A stratified randomisation technique was employed to ensure that gender and age distribution was similar in each group. Each subject was matched with 2 participants of the same gender and similar age. Each group of three was then randomly assigned to one of the experimental conditions using computer-generated random numbers.


Whereas patients and exercise specialists were aware of the allocated intervention, outcome assessors and data analysts were kept blinded to the allocation. Patients were repeatedly reminded not to disclose their intervention to outcome assessors.

Statistical methods

Statistical analyses were performed using SPSS Version 17. Data was checked for normality using the Shapiro-Wilks test and by observation of Q-Q plots. Data from the familiarisation phase was excluded from analysis.

A one-way analysis of variance (ANOVA) was used to evaluate potential group differences in baseline characteristics (age, gender, height, body mass index and functional capacity). A mixed-design repeated measures ANOVA was used to test for main effects of group assignment over time (weeks 1, 8 and 14). Where data violated the assumption of sphericity, the Greenhouse-Geisser correction was used. The level of significance was set at 5%, with Bonferonni adjustment made for multiple comparisons. Results are expressed as mean value ± standard deviation (SD).

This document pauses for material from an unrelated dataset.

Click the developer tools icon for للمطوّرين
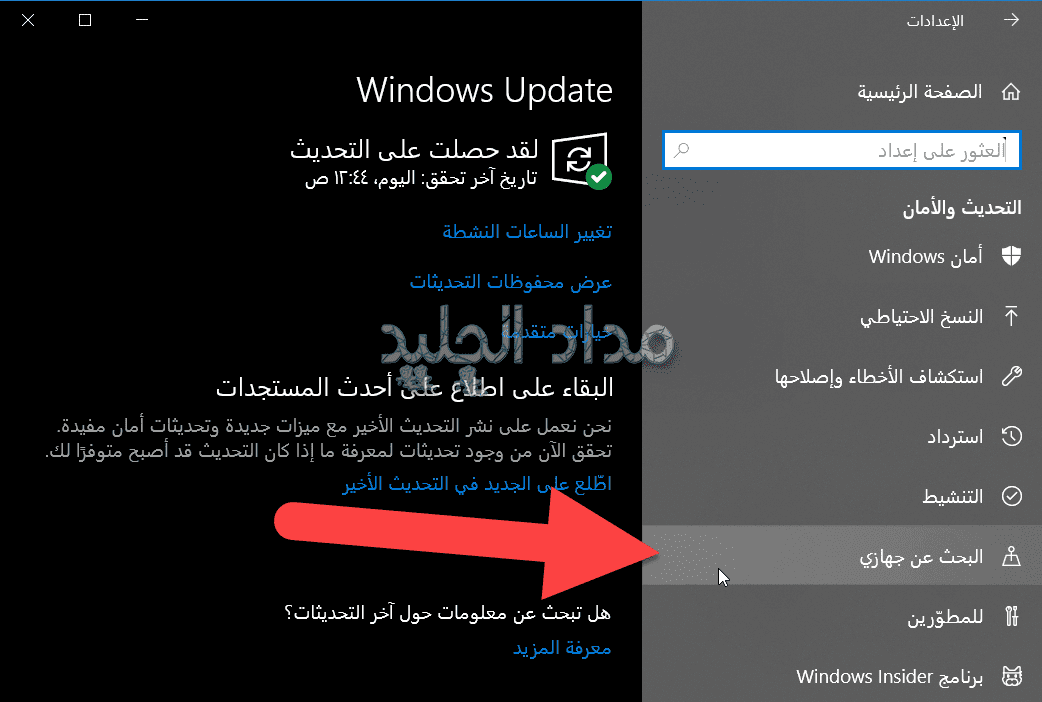This screenshot has height=702, width=1042. pyautogui.click(x=1011, y=616)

Figure 1 illustrates the participant flow. A total of 164 participants were assessed for eligibility. 98 did not meet the inclusion criteria (38 were medically unfit, 22 were due for surgery within 3 months, 16 had had surgery within the last 3 months, 5 were on oral anticoagulants, 4 had inflammatory arthritis, 4 were uncontactable, 3 were away for a substantial part of the study, 2 had neurological disease, 2 were currently involved in an exercise program and 2 were in a recent similar study). Overall, 41 of 66 eligible participants underwent stratified randomisation, 32 of 41 (78%) completed post-intervention testing and 26 (63%) were available for assessment at week 14.

Figure 1
figure 1

Participant flow.

Baseline characteristics are presented in Table 1. There were no significant differences between the 3 groups in any of the measured characteristics.

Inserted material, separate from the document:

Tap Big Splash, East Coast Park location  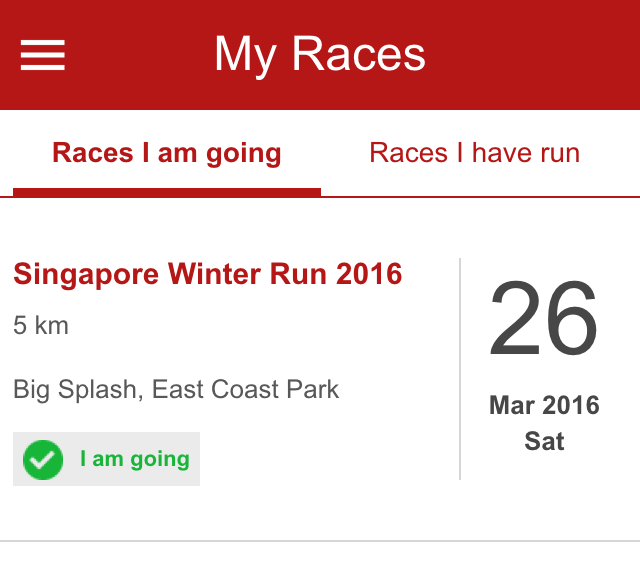point(176,389)
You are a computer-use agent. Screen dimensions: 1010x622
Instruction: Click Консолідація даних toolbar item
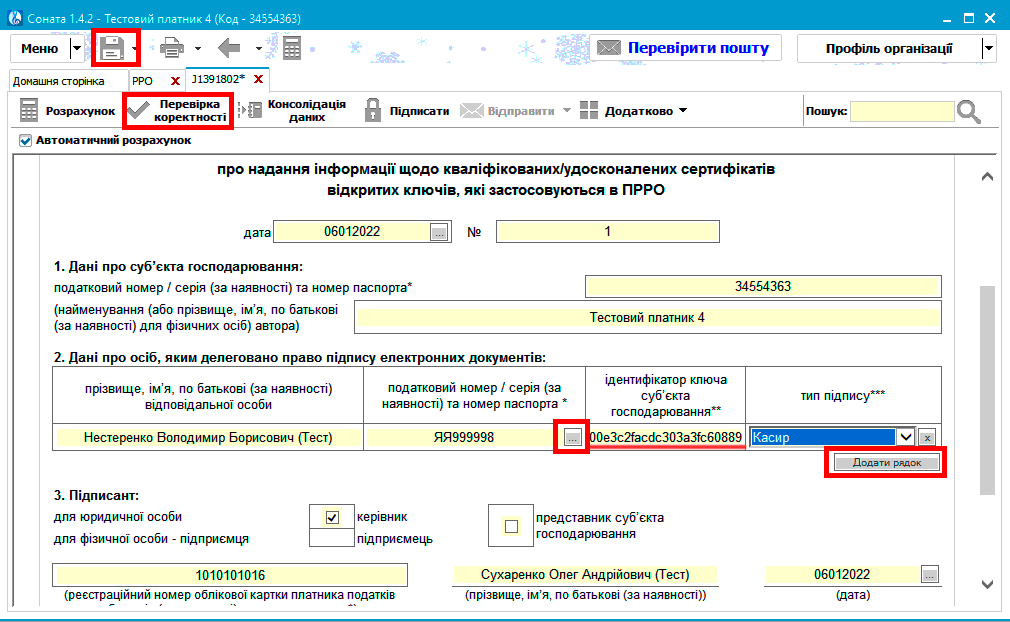(295, 111)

Table 1 Baseline characteristics

Functional tests

Post hoc analysis was adjusted for multiple testing using a Bonferroni correction of p = .05/9 = 0.005). Results of all outcome measures are summarised in Table 2. Performance in the 25 m walk test, stair climb test and chair rise test improved (p≤0.001) in the RT and NMES groups at week 8 compared to week 1, and the improvements were maintained in both groups at week 14. There were no significant intergroup differences in the functional tests between the RT and NMES groups at any time point, but both therapy groups showed significant improvements relative to the control group at weeks 8 and 14 (p < 0.005). Functional test scores did not change significantly in the control group at week 8 or 14 compared to week 1.

Table 2 Outcome measures

Self-reported disability

There were no between-group differences in self-reported disability after therapy. The only significant intra-group changes were improvements in WOMAC pain score between week 1 and week 8 for the NMES group (p = 0.004); WOMAC physical function for the NMES group at week 14 relative to week 1 (p = 0.004), and an improved SF-36 physical health for the NMES group at week 8 relative to week 1 (p = 0.005).

Quadriceps peak torque

There were no between-group or intra-group differences in isokinetic or isometric quadriceps peak torque after therapy (weeks 8 and 14 relative to week 1). There was however a trend towards an increase in both isokinetic and isometric strength for both training groups at week 8 relative to week 1.

Quadriceps cross-sectional area

Quadriceps CSA was greater (p < 0.005) in the NMES and RT groups at week 8 than week 1 (+5.4% for NMES, +4.3% for RT). There was no difference in quadriceps CSA between the two training groups at week 8 (p = 0.404).


Adherence to the prescribed 6-week intervention was not significantly different between the training groups (NMES 91.3%, RT 83.3%, P = 0.324). Comparisons of NMES logbooks to the stimulator’s internal log at the end of the intervention period showed complete concordance. The mean RPE values were similar for the NMES group (15 ± 1.9) and the RT group (15 ± 1.5).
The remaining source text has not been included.